::: Text section :::

Goon went with Hamilton as his top pick.

“There’s no Ravens defender for whom it is easier to list game-breaking plays off the top of your head,” argued Good. “Three sacks against the Indianapolis Colts. His pick-six against the Cleveland Browns. The play against the San Francisco 49ers when he rushed the passer, was literally pinned to the ground by an offensive lineman, then scrambled to get back in coverage to intercept a tipped pass.”

The Ringer’s Nora Princiotti wrote an interesting article about Lamar Jackson’s terrific season, and how other teams had the opportunity to try to pry him away from the Ravens this past offseason, but didn’t.

“He’s the quarterback of a 13-win team that has the no. 1 seed in the AFC locked up before Week 18,” wrote Princiotti. “His last outing was a five-touchdown performance against the Dolphins, another playoff team. The week before that, Jackson and the Ravens handily beat the 49ers, the no. 1 seed in the NFC, and the difference between Jackson’s play and that of Brock Purdy, another MVP contender, was, um, stark. He’s had a career-best season in completion percentage, interception rate, and yards per pass attempt, and he leads the league in rushing yards per attempt. He is the MVP, which has got to feel pretty good, particularly given that just 10 months ago Jackson was embroiled in a contract dispute with the Ravens that grew contentious enough that he asked to be traded, a request that Baltimore answered by giving him the non-exclusive franchise tag and the rest of the league answered with a total brush-off.”

::: Data extract :::

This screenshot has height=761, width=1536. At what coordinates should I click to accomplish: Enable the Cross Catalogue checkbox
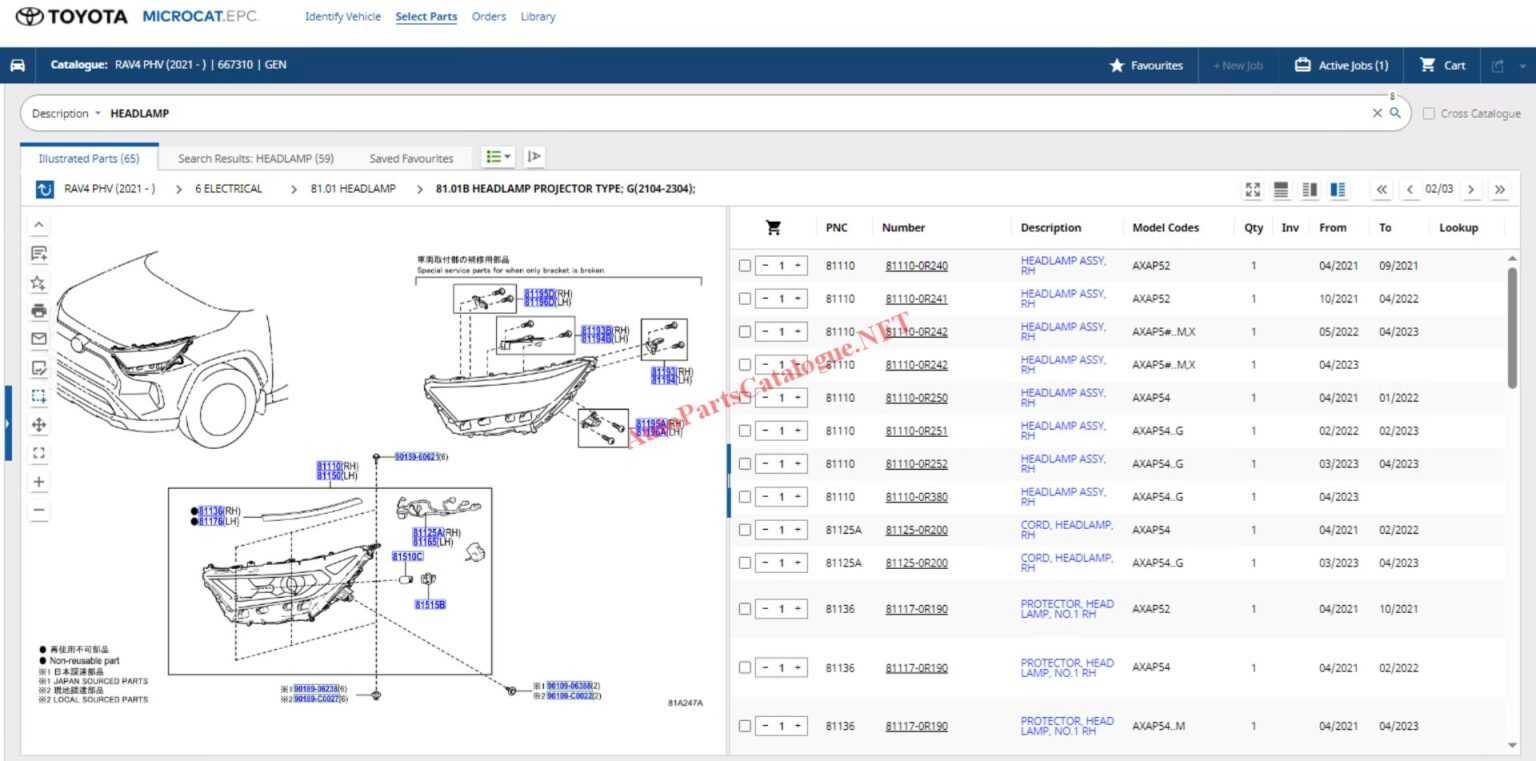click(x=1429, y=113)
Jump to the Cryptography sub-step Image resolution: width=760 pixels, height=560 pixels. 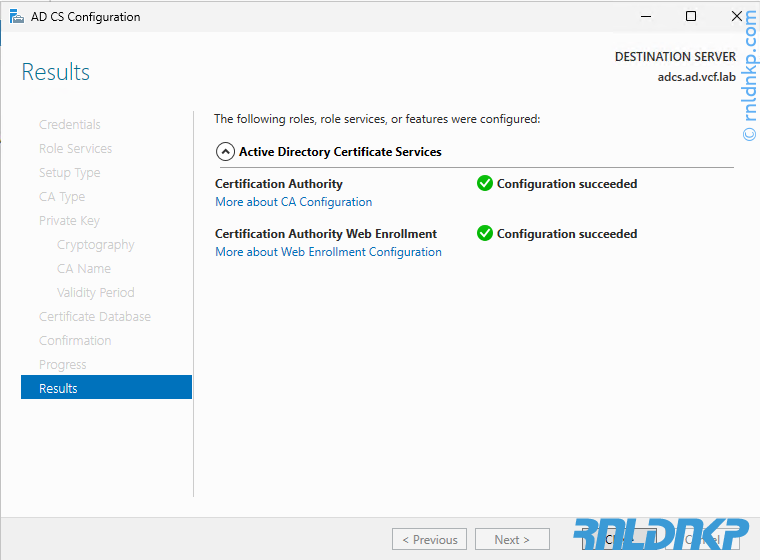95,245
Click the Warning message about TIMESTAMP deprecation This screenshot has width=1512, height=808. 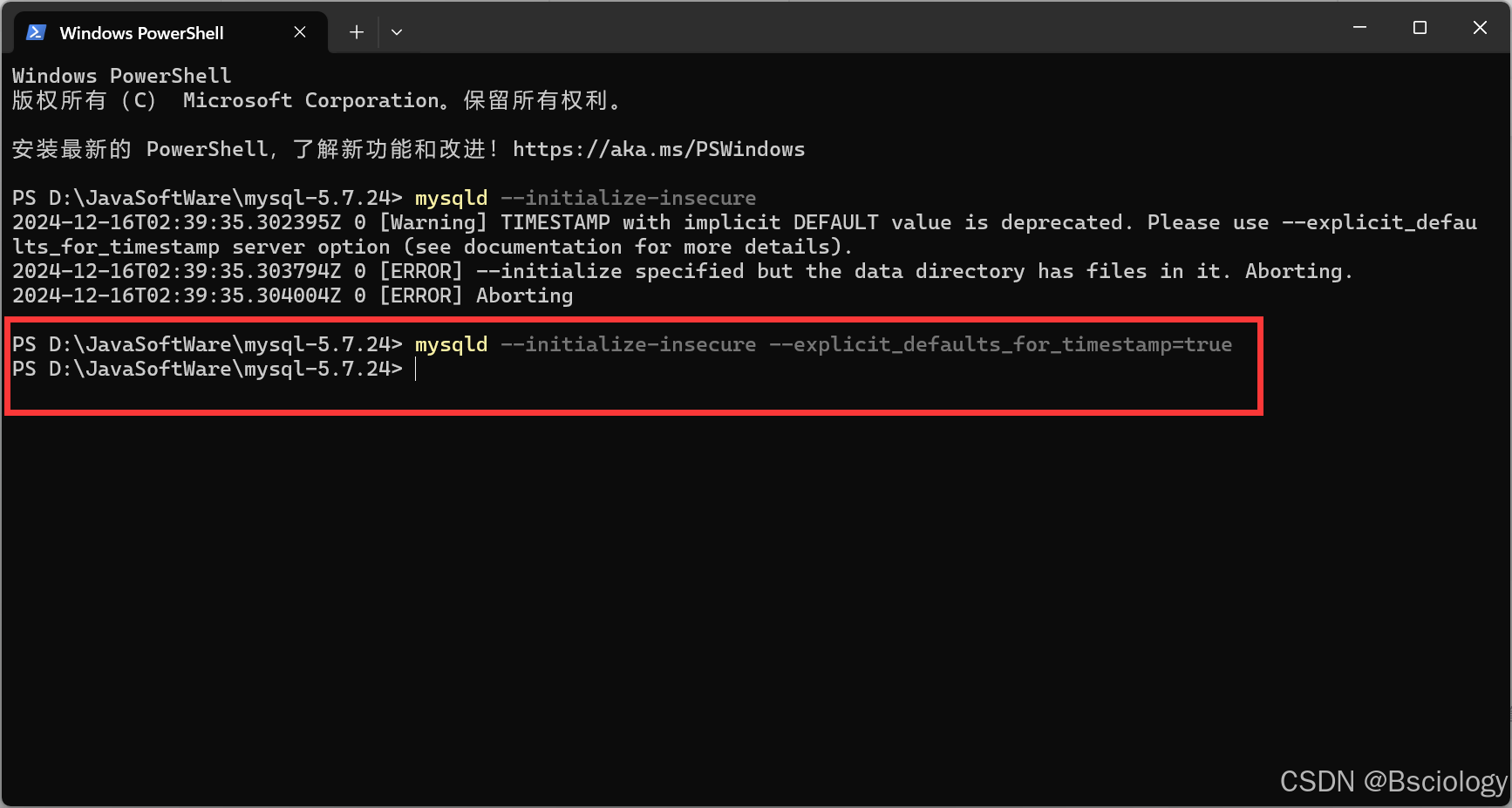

:::

### Stated task
Rewrite the Ravens passage from "Goon went with" up to and including "offseason, but didn’t.", changing "Hamilton" to "Kyle Hamilton".

### Task solution
Goon went with Kyle Hamilton as his top pick.

“There’s no Ravens defender for whom it is easier to list game-breaking plays off the top of your head,” argued Good. “Three sacks against the Indianapolis Colts. His pick-six against the Cleveland Browns. The play against the San Francisco 49ers when he rushed the passer, was literally pinned to the ground by an offensive lineman, then scrambled to get back in coverage to intercept a tipped pass.”

The Ringer’s Nora Princiotti wrote an interesting article about Lamar Jackson’s terrific season, and how other teams had the opportunity to try to pry him away from the Ravens this past offseason, but didn’t.